Chris admits that his story of recovery does contain many coincidences that he doesn’t credit to a higher power, but others do. However, he says, this has never bothered him.
“I would never disparage someone else’s beliefs,” he said. “What I do find is there are people who, when they hear parts of my story, want to attribute some parts to a higher power. I don’t have any interest in denying them that belief. If someone wants to see it that way, it’s fine.”
Claire Hogan, 41, from Sydney, Australia, also identifies as someone to whom religion and spirituality are irrelevant.
“I always knew religion would have nothing to do with my sobriety,” she said. “I was almost as sure that it wouldn’t be a spiritual thing for me either, and that’s turned out to be the case.”
Like Silverman, Hogan credits herself with her ability to stay sober.
“I guess because I don’t believe in God, I never associate that concept with my sobriety,” she said.
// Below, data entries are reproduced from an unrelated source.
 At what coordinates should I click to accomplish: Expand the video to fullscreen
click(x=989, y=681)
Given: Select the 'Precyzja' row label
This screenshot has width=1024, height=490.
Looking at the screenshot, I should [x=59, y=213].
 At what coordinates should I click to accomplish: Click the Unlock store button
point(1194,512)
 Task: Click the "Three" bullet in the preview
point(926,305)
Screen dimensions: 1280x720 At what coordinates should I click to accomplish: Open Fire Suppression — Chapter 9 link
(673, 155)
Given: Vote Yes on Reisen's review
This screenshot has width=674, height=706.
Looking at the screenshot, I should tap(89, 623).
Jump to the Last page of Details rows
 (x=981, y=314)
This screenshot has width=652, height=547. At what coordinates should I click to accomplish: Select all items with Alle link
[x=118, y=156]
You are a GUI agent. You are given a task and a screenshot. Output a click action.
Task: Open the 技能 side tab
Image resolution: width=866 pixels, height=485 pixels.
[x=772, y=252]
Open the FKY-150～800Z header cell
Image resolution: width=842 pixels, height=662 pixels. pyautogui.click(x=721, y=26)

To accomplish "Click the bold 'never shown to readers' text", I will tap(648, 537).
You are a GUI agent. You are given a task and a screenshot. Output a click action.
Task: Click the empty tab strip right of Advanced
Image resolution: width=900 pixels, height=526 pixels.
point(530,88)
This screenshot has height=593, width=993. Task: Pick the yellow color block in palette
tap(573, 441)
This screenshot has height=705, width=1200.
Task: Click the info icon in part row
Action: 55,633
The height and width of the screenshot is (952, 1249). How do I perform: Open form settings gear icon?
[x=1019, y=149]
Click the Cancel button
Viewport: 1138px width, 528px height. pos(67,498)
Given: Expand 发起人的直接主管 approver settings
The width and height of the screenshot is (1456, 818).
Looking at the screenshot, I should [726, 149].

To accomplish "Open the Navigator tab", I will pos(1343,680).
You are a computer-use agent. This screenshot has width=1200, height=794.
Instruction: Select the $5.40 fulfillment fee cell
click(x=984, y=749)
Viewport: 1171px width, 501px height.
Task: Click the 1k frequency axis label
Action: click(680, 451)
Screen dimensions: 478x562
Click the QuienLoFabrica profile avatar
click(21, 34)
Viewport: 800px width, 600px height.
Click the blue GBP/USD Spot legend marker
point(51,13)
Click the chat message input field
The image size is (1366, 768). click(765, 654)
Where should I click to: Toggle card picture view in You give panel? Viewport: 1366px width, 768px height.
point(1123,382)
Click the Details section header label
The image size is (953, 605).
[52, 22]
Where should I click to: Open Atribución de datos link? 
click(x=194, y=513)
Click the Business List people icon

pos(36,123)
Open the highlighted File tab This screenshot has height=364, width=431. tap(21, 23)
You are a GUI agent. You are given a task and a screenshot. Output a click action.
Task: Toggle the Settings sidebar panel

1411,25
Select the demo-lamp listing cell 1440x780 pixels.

“I’m sober because of me, because I finally decided to take control of my life and do what I knew was right—quit drinking. I’ve had help along the way from friends and therapists, but in the end it came down to me.”
In the end, it seems self-awareness and having the correct tools is what is vital in sobriety and recovery—with or without religion and spirituality.
“I do believe part of my story involved a ridiculous coincidence or universal wink, but I don’t think it was God keeping me sober because I believe I have the power to keep myself sober, and to have tools and people in my life to keep me on that path.”